Abbimae · 10/12/2023 20:36

As a teacher it’s madness. I know mumsnet peeps are of the opinion teaching is easy and ooodles of holidays but well… it’s not. It’s actually really hard. Mentally and physically. This is stupid

shams05 · 10/12/2023 20:37

In primary maybe but in some secondaries they'd get eaten alive. They don't have the classroom management skills regardless of their subject knowledge

sunnydaytoday0 · 10/12/2023 20:37

This is what happens when teachers are leaving in droves and new ones aren't signing up in anywhere near the numbers needed.

Shinyandnew1 · 10/12/2023 20:42

It will be interesting to see what this actually looks like in practice (if it ever gets that far).

My DC and their friends are a pretty high-achieving lot and have gone to university and are looking at graduate jobs starting at £30k+. None wanted/want to teach and all wanted to go away to cities to university. What would doing an apprenticeship like this look like? What would it pay? How long would it last? Would they need to be near a university to do the subject study? Would they get/need a student loan or would they have to stay living at home as their wage wouldn’t get them anywhere else? I could see not needing student loans could be a pull to some, but having to live at home for another 3+ years rather than going away to university wouldn’t have appealed to many I know.

Or would this not be aimed at the higher achievers? It would be interesting to see what the A level requirements of such apprenticeships would be.

Peablockfeathers · 10/12/2023 20:54

Qwerty556 · 10/12/2023 20:29

Nobody in their right mind - no matter what age - would want to be a teacher with the unreasonable levels of scrutiny, impossible expectations and appalling behaviour.

Plenty of people do and would if education wasn't in such a terrible state. DH has always been interested in teaching, but one look at the prospects and pay and he couldn't justify trying it (I was supportive but for some subjects it's just not surprising people aren't lining up).

Edit to add- why anyone with a computing degree would go into teaching is wild to me.

Longma · 10/12/2023 20:56

This reply has been withdrawn

This has been withdrawn by MNHQ for breaking our Talk Guidelines. at the request of it's author.

BreatheAndFocus · 10/12/2023 20:57

Seriously, what’s the point? It’s like having a bucket full of holes and sorting it by adding more water instead of blocking up the holes. Teachers are leaving in droves because it’s a hard job made worse by OFSTED, new initiatives every five minutes, ridiculous amounts of paperwork, evening work, weekend work, micromanagement, and so on.

Fix those things and you wouldn’t need 18 yr olds. You’d have established, knowledgable, well-trained teachers staying in position and providing skills, experience and stability.

dapsnotplimsolls · 10/12/2023 21:17

What's the point?
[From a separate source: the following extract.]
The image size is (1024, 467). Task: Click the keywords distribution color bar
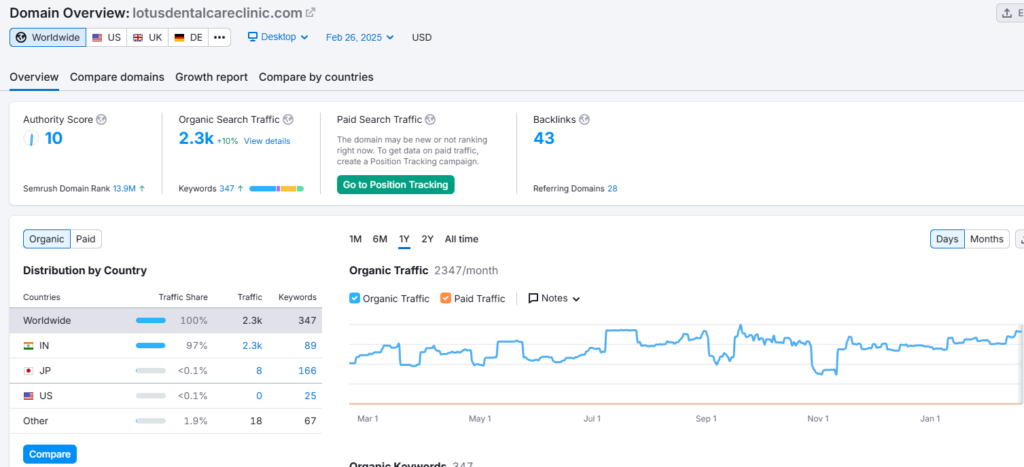276,188
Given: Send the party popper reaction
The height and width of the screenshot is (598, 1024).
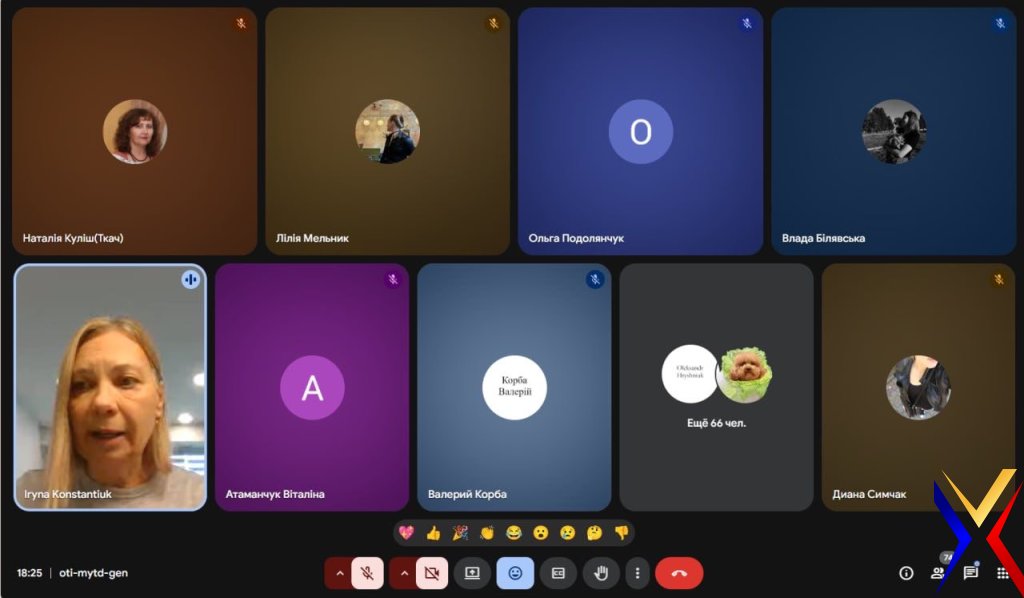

Cheaper than supply teachers. Also cheaper than dealing with the real problems.

Puffalicious · 10/12/2023 21:19

This is when despite the shit-show that is curriculum for excellence (excrement), at least in Scotland you need a degree in your subject & a post-graduate PGCE to teach in secondary. In primary you still need a degree so are never left alone whilst training until you graduate.

If we let anybody just waltz in where is the professionalism?